From the data below, return the exact lines starting at the line containing "[post section to FaceBook] (370, 1153)" and ending at the line containing "Proudly powered by WordPress (122, 854)", both included, and nothing else.
═════ DATA LISTING
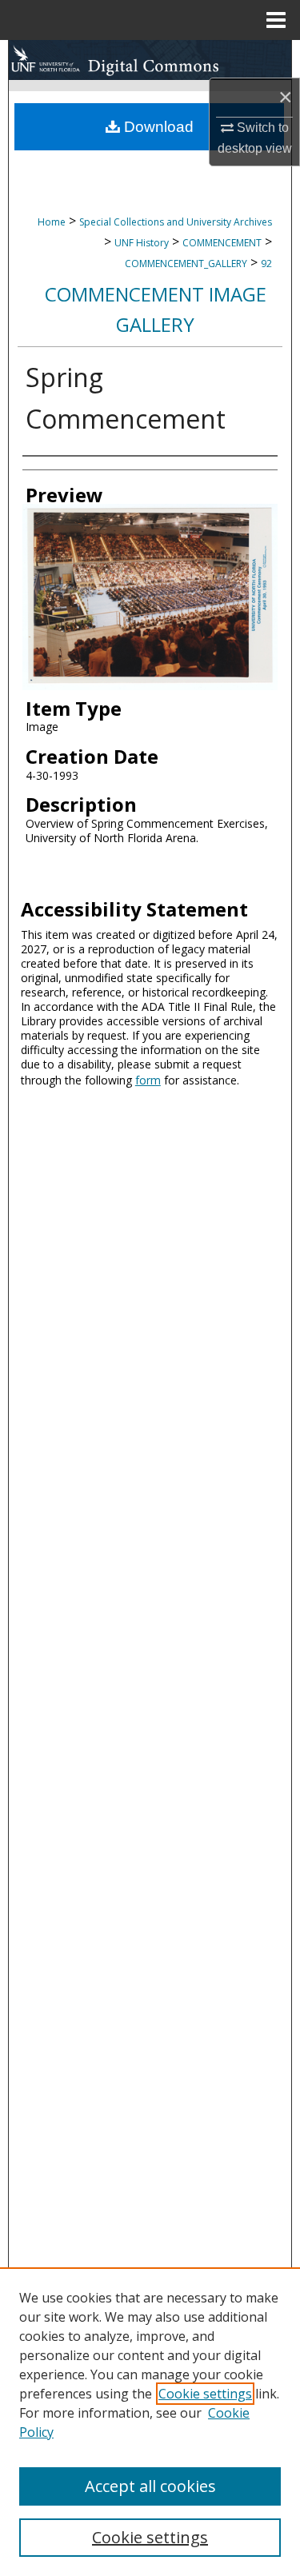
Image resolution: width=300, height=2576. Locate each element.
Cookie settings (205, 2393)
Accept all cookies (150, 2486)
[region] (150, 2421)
══════════
═════ DATA LISTING
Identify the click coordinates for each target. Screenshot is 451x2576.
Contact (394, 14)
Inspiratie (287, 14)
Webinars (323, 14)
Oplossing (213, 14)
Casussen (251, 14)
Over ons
══════════
═════ DATA LISTING
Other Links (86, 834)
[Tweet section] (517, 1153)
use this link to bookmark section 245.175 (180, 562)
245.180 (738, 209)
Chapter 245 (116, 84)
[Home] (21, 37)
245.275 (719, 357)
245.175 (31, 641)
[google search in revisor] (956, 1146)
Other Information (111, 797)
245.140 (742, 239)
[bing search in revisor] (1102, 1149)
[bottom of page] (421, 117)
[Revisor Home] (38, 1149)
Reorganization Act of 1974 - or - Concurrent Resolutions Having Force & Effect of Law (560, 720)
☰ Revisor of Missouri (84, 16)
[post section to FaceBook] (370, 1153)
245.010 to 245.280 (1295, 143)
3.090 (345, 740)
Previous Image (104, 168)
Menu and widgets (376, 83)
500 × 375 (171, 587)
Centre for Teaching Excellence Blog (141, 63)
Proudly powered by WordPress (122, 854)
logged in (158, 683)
══════════
ANSWER SECTION:
[post section to FaceBook] (370, 1153)
245.010 to 245.280 (1295, 143)
3.090 (345, 740)
Previous Image (104, 168)
Menu and widgets (376, 83)
500 × 375 (171, 587)
Centre for Teaching Excellence Blog (141, 63)
Proudly powered by WordPress (122, 854)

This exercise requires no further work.